Fix: move tensors to the CUDA device.

### 8. device_id mismatch (multi-GPU)
```python
import torch

A = torch.empty((M, K), device='cuda:0', dtype=torch.float16)
B = torch.empty((K, N), device='cuda:1', dtype=torch.float16)
C = torch.empty((M, N), device='cuda:0', dtype=torch.float16)
fn(A, B, C)
```
Expected: `Argument <kernel>.B_handle.device_id has an unsatisfied constraint: ... == ...`.

Fix: place all tensors on the same GPU (e.g., `cuda:0`).

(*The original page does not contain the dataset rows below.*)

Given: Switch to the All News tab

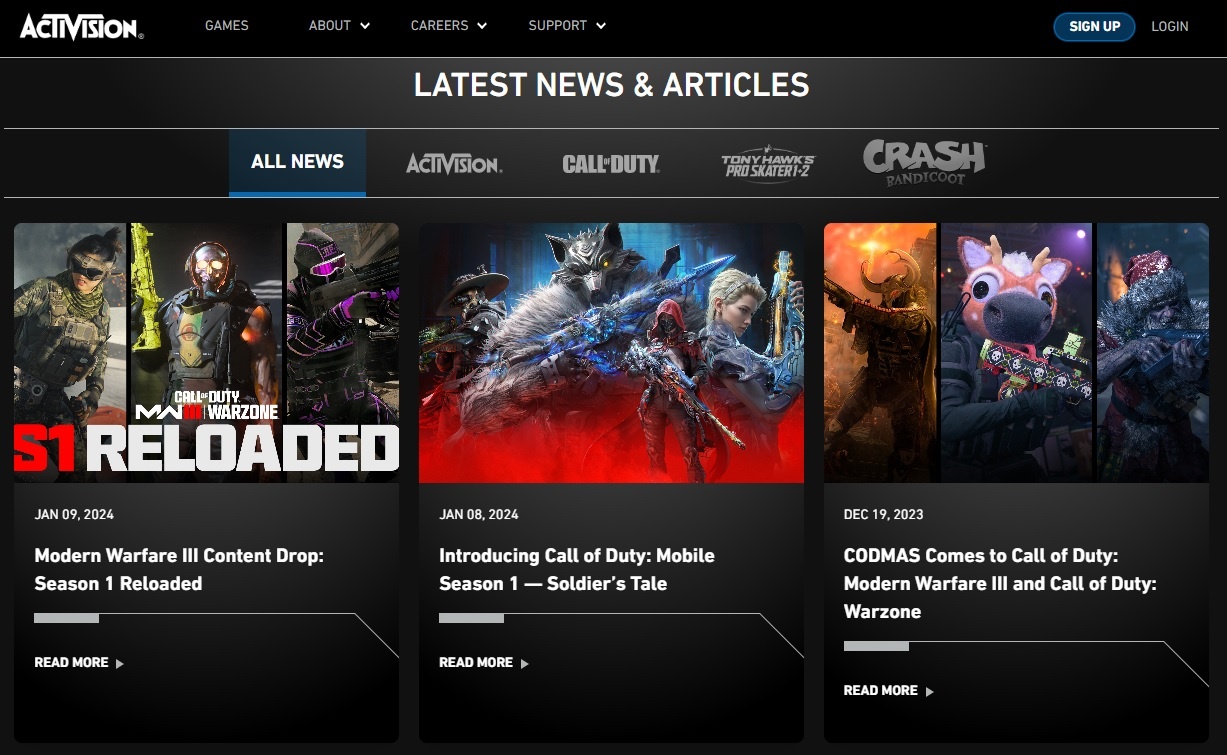Looking at the screenshot, I should pos(297,162).
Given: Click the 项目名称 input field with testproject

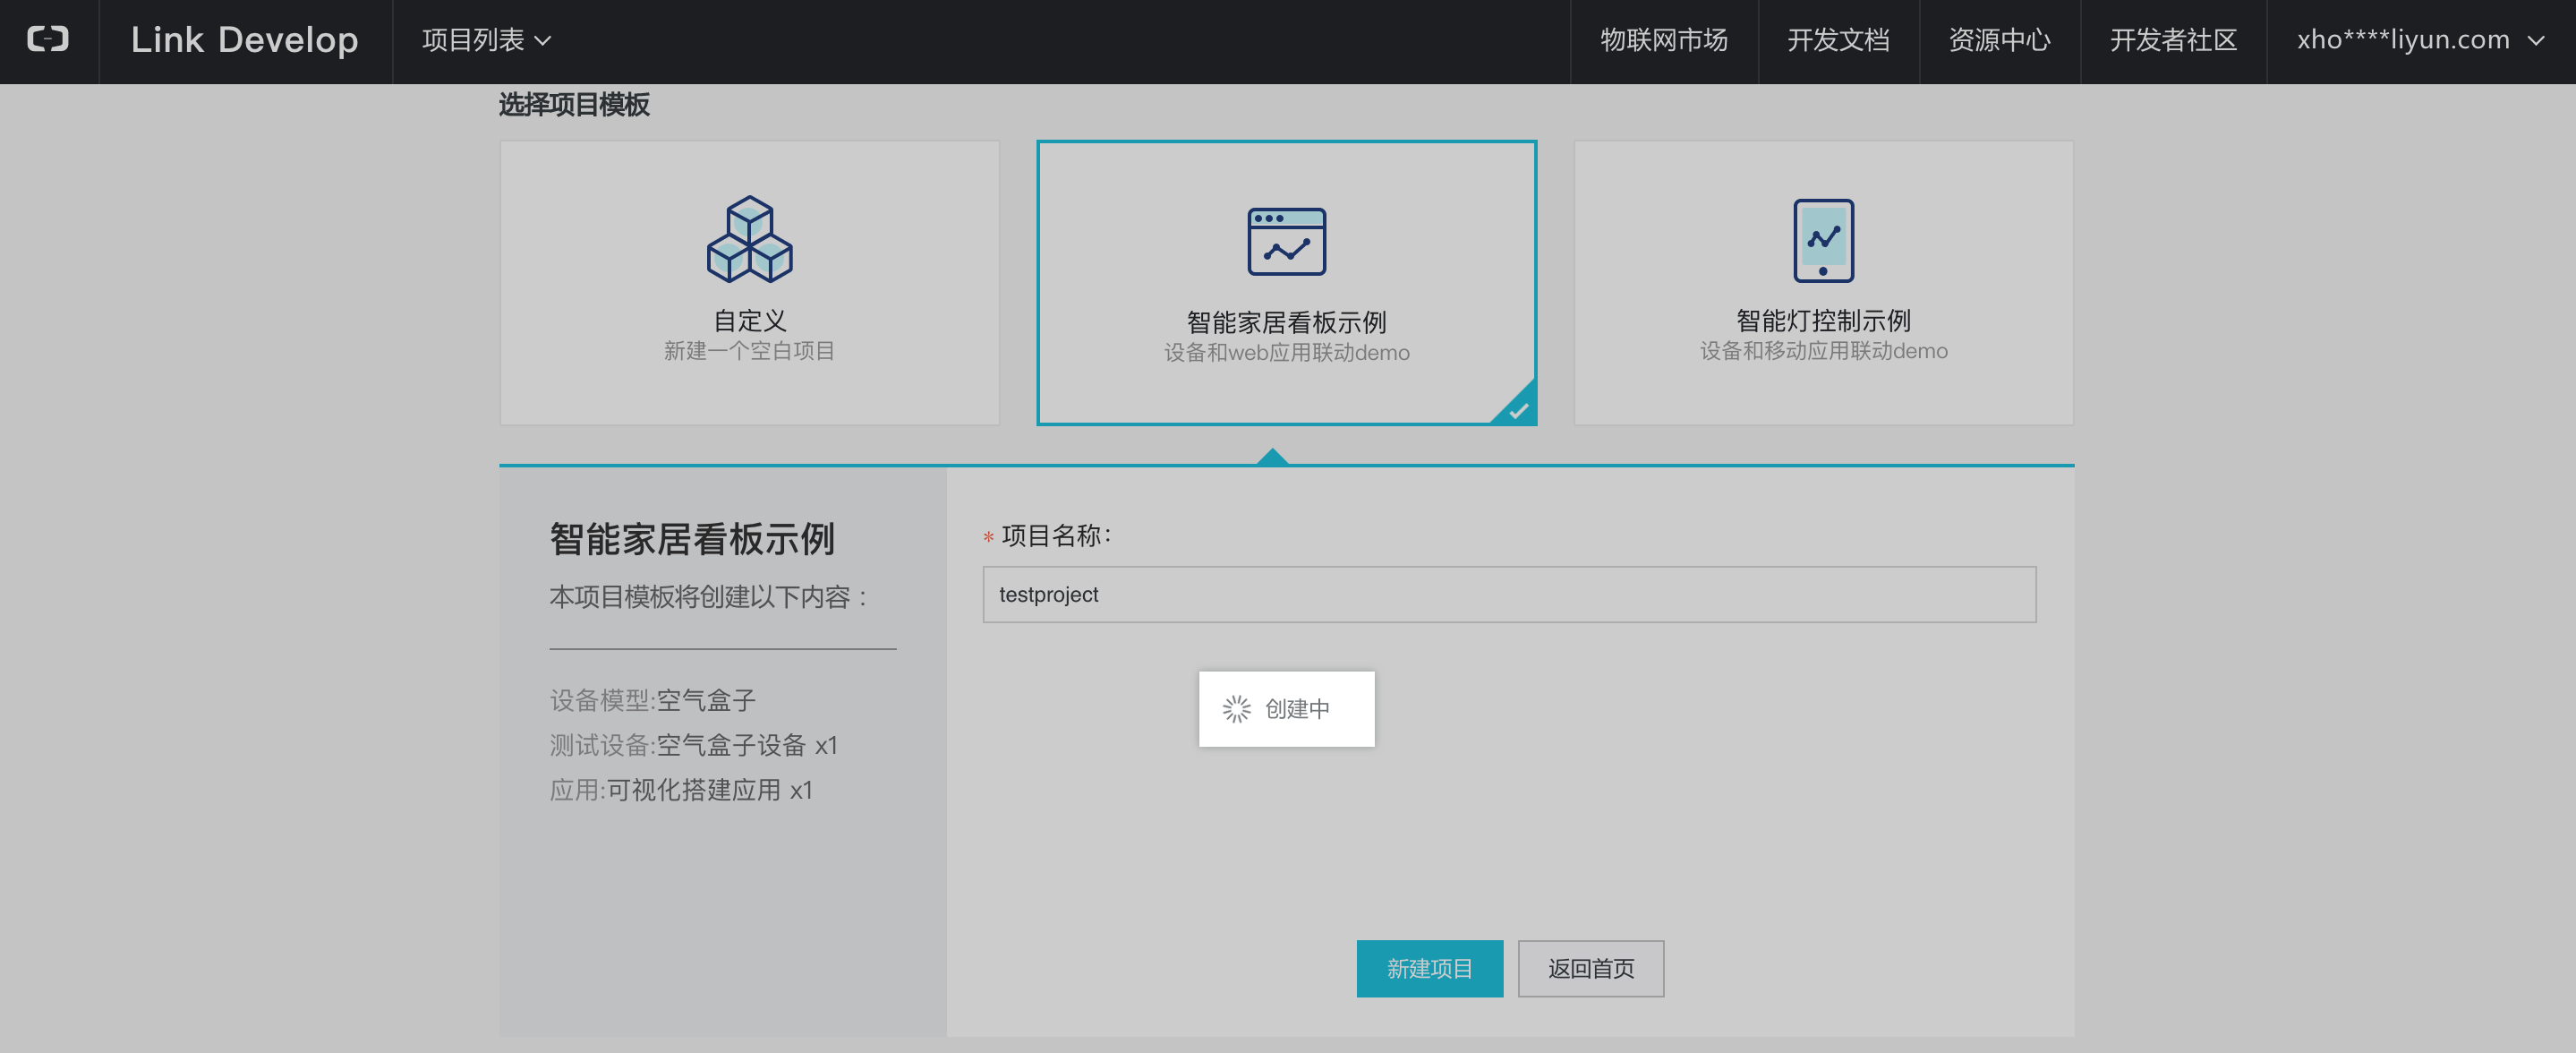Looking at the screenshot, I should 1508,594.
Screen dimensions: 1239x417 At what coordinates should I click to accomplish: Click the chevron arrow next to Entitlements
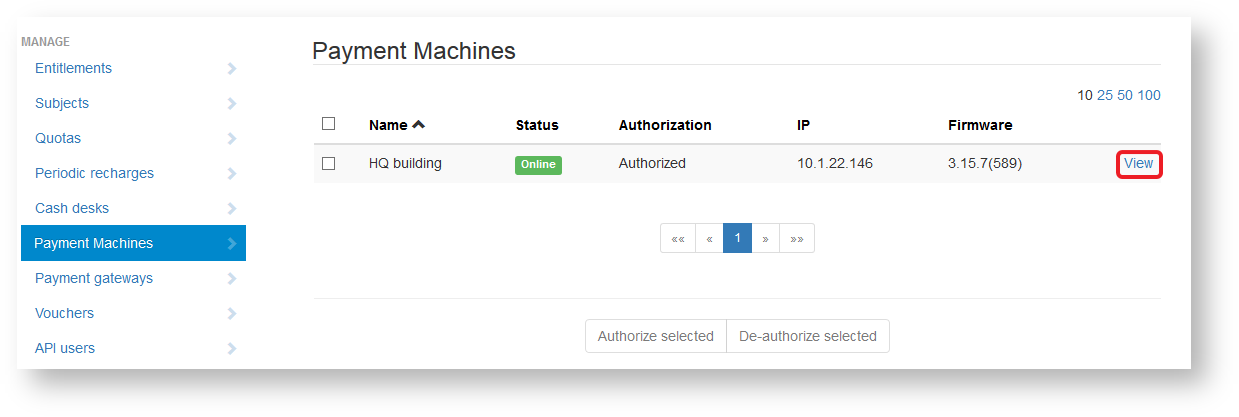232,69
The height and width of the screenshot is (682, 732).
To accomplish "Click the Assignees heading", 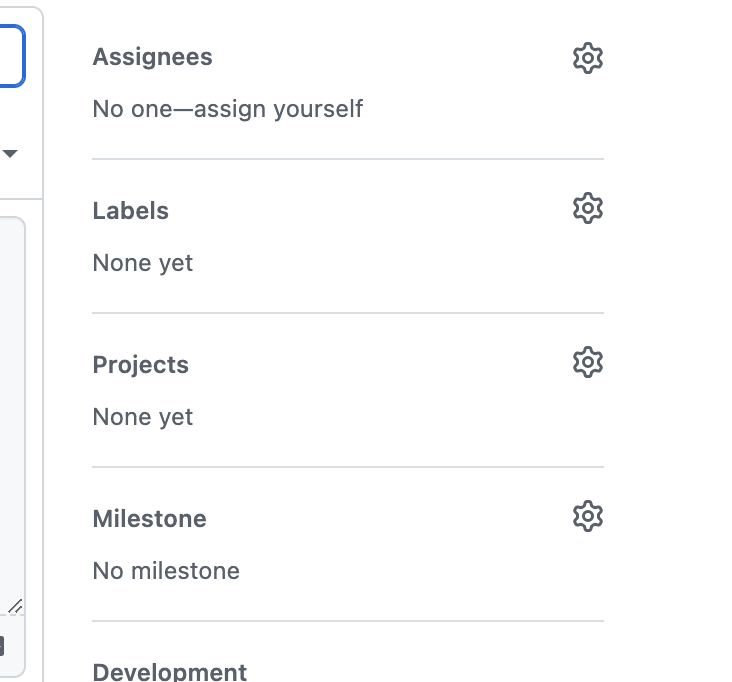I will coord(152,57).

### 9. NULL data pointer (advanced)
This usually comes from hand-constructed DLTensor/NDArray, or external frameworks passing unallocated/freed storage. Regular `torch.Tensor` allocations rarely hit this.

Expected: `<kernel>.<name> is expected to have non-NULL data pointer, but got NULL`.

Fix: ensure valid underlying storage; in PyTorch scenarios, avoid constructing tensors from invalid external handles.

### 10. Scalar type mismatch (int / bool)
```python
import tilelang.language as T

@T.prim_func
def scalar_check(x: T.int32, flag: T.bool()):
    T.evaluate(0)

scalar_check(1.0, True)  # x is float -> Expect arg[0] to be int
scalar_check(1, 2.5)     # flag is float -> Expect arg[1] to be boolean
```

Fix: pass correct scalar types, e.g., `scalar_check(1, True)`.

---

## Closing Notes
- Cross-check “shape / strides / device / dtype” against the kernel signature to localize issues efficiently.
- For complex symbolic relations, print the host source to confirm binding/solving order, then adjust runtime shapes/layouts accordingly.